Para la consecución del bien moral, y siguiendo la doctrina aristotélica, propone la práctica de las virtudes morales. Estas virtudes las presenta como aquella disposición estable y habitual para hacer el bien, tanto para sí mismo como para los demás. Ejemplos de estas virtudes son la paciencia, la constancia, la templanza en el comer o beber, la prudencia, el saber callar cuando hay que hacerlo o, por el contrario, el saber hablar cuando se debe, la justicia, la amabilidad, la honradez, la veracidad, etc. La práctica de estas virtudes, además, nos predispone a colaborar con las otras personas en el bien común y nos acercan al bien supremo. ¿En qué consiste este bien? Bien supremo es aquel bien que es perfecto de una forma total: lo es en sí mismo y para el que lo posee (logra saciar el deseo de felicidad de forma total), es absoluto y no acaba con el tiempo, pues si acabara no sería perfecto. En el ser humano existe un deseo de este tipo de bien que alienta nuestro anhelo más profundo de felicidad, ¿pero existe un bien así?

* _Tareas_:
- a) En el texto sobre las virtudes morales y el bien supremo, ¿qué rasgos se atribuyen al bien supremo en la oración que empieza "Bien supremo es aquel bien"? Enuméralos todos.
- b) Escribe una continuación del texto sobre las virtudes morales y el bien supremo a partir del punto en que termina.

* _Datos sin procesar_:
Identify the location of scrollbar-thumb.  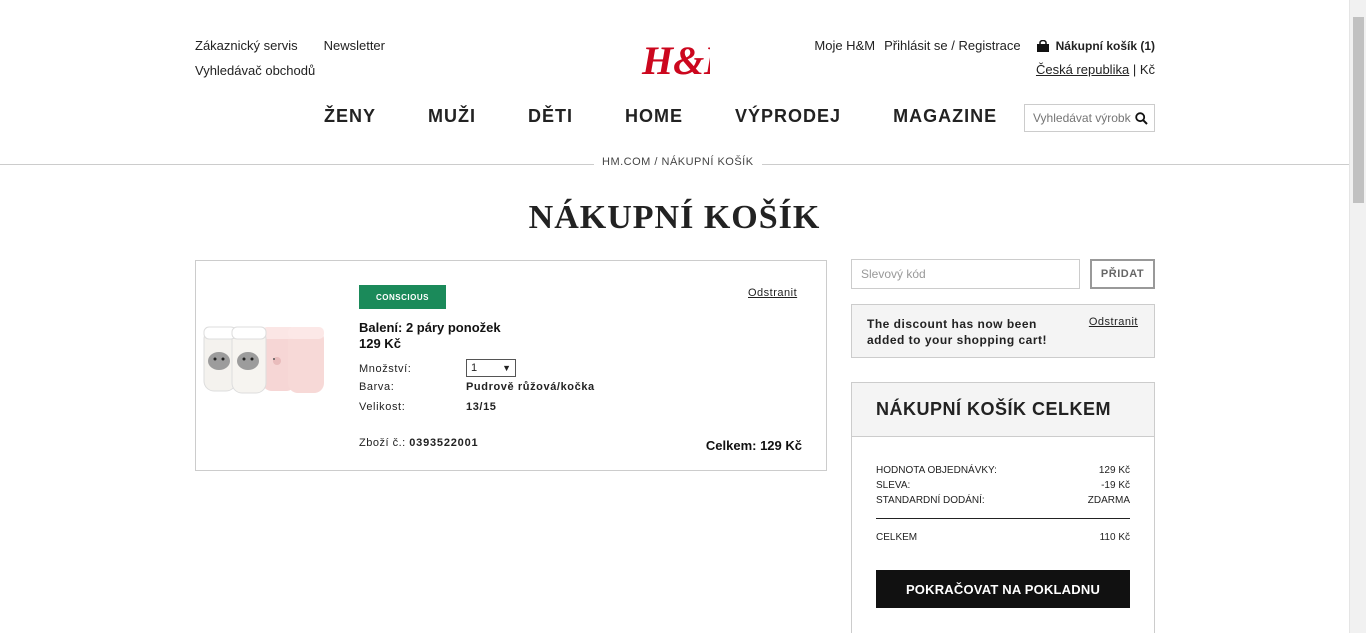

* * *

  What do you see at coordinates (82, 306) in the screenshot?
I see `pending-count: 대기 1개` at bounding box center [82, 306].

* _Respuestas_:
- a)
- Es perfecto de una forma total.
- Lo es en sí mismo y para el que lo posee (logra saciar el deseo de felicidad de forma total).
- Es absoluto.
- No acaba con el tiempo.

- b)
La verdad es, para Tomás de Aquino, el fin u objeto de una de las inclinaciones más profundas del ser humano: la de conocer. “Todo hombre desea por naturaleza saber”, decía Aristóteles. Por eso, sólo conociendo la verdad se sacia esa inclinación. Recordemos la inquietud de Agustín de Hipona hasta que la descubrió y pudo descansar en ella.

El punto de partida para alcanzar la verdad es la realidad misma: el “realismo” clásico al que aludíamos al inicio. Es por todos admitido que todas las cosas existen y, por tanto, poseen una realidad por la que son lo que son y se diferencian del resto; y se puede decir, en este sentido, que son idénticas a sí mismas y por ello verdaderas. Porque tienen su ser, su esencia, por eso tienen su verdad. “Lo verdadero se refiere al ser mismo inmediata y absolutamente”
[2]. Todo ente, en tanto que es, puede ser conocido como verdadero por una inteligencia. Cuando el ente se coloca en relación con la inteligencia éste puede ser conocido inteligiblemente dando lugar a la noción de verdad. En cuanto una cosa es susceptible de ser conocida por algún entendimiento, es verdadera y no al revés, por eso la verdad, de alguna manera, se descubre, no se crea.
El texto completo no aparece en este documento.